The Wirecard fraud, at its core, was not technically sophisticated. The company claimed to have €1.9 billion in cash held in escrow accounts at two Philippine banks. The money did not exist. The bank confirmations were forged. When auditors finally attempted direct verification, the banks said they had never heard of Wirecard.

This is a type of fraud that audit procedures are specifically designed to detect. External confirmation of cash balances at third-party custodians is one of the most fundamental audit steps. It appears in every auditing textbook. It is taught in every audit training programme. And in the case of Wirecard, it failed for over a decade.

Where EY’s audit process broke down

Ernst & Young audited Wirecard from 2009 until the company’s collapse in 2020. For most of that period, EY relied on confirmation letters purportedly from the Philippine banks to verify the existence of the escrowed cash. These letters were forgeries.

The question is how forged bank confirmations defeated the audit process. In standard practice, the auditor sends confirmation requests directly to the bank, using contact information independently verified by the auditor — not provided by the client. The bank responds directly to the auditor. This direct communication channel is supposed to prevent exactly the kind of interception and forgery that occurred at Wirecard.

If the confirmation process was conducted properly — if EY sent requests directly to independently verified contacts at the Philippine banks and received forged responses — then the forgery was extremely sophisticated and the audit failure, while real, is more understandable. If the confirmation process was not conducted properly — if confirmations were routed through Wirecard or its intermediaries, or if contact information was provided by the client — then the audit failure reflects a fundamental breakdown in procedure.

The civil litigation currently underway will, presumably, establish which scenario occurred. But either answer is troubling for the audit profession.

The regulatory failure

The audit failure did not occur in isolation. Germany’s financial regulator, BaFin, also failed to detect the fraud — and, more remarkably, actively impeded those who tried to expose it.

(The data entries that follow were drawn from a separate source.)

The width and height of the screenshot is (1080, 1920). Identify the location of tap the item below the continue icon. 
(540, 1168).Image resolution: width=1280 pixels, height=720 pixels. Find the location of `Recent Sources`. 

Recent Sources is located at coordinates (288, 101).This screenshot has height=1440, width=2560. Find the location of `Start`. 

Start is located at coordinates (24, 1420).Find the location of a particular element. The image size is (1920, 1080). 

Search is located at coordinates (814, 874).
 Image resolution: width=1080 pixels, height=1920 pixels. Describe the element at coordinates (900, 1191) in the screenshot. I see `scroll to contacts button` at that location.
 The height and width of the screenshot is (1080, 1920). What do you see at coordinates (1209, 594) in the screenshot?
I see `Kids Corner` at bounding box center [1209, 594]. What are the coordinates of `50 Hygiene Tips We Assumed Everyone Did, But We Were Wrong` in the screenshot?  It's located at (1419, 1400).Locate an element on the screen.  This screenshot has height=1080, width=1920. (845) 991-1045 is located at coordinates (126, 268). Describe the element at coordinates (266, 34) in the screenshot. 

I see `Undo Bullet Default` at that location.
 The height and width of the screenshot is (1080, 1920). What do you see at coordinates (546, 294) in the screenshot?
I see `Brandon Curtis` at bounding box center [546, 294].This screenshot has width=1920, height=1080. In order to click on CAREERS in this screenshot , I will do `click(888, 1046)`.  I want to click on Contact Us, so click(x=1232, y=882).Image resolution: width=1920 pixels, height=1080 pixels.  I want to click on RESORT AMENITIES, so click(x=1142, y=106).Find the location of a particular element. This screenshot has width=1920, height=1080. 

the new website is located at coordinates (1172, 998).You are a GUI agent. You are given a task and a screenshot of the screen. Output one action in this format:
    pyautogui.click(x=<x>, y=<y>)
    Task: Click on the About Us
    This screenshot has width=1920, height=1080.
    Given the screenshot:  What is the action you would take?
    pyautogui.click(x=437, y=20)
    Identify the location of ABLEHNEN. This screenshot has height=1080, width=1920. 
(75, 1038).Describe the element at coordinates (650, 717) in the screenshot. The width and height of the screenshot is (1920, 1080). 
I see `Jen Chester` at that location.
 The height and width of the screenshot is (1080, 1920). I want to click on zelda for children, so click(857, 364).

When the Financial Times published a series of investigative articles in 2019 raising detailed questions about Wirecard’s accounting, BaFin’s response was to file a criminal complaint against the FT journalists for market manipulation and impose a ban on short-selling Wirecard shares. The regulator investigated the people who found the fraud rather than the company that committed it.

This was not an intelligence failure. BaFin had the information — the FT had published it, in detail, with supporting documents. It was, at best, a failure of institutional judgment. At worst, it suggests a regulatory culture in which the default response to negative information about a national champion was to defend the company rather than investigate it.

What this teaches about fraud detection

From my work in both cybersecurity and financial crime, I see the Wirecard case as a failure of verification at every level.

The audit relied on paper confirmations that could be — and were — forged. In cybersecurity, we call this a “trust anchor” problem: if your verification process depends on a communication channel that can be intercepted or spoofed, the verification is only as strong as that channel. Digital bank confirmations with cryptographic authentication would have been significantly harder to forge. The audit profession is slowly moving toward electronic confirmation platforms, but the transition is far from complete.

The regulator relied on the auditor’s sign-off. BaFin’s position was, in essence, that if EY had signed an unqualified opinion, the financial statements were reliable. This circular logic — the regulator trusts the auditor, the auditor trusts the confirmations, the confirmations are forged — is a systemic vulnerability, not just a German one.

The market relied on the company’s DAX 30 membership and its prestigious board. Wirecard’s inclusion in Germany’s benchmark stock index was treated as validation of its legitimacy. The reputational halo of index membership substituted for independent scrutiny.

Each of these layers of trust was individually plausible. Together, they created a system in which a straightforward cash fabrication — arguably the simplest form of financial statement fraud — survived for over a decade in broad daylight.

If it can happen at a DAX 30 company audited by a Big Four firm and supervised by a G7 regulator, it can happen anywhere. The question is not whether the defences are perfect — they never are — but whether the institutions responsible for verification are performing their functions with genuine rigour or merely going through the motions. At Wirecard, they went through the motions. It cost investors €24 billion.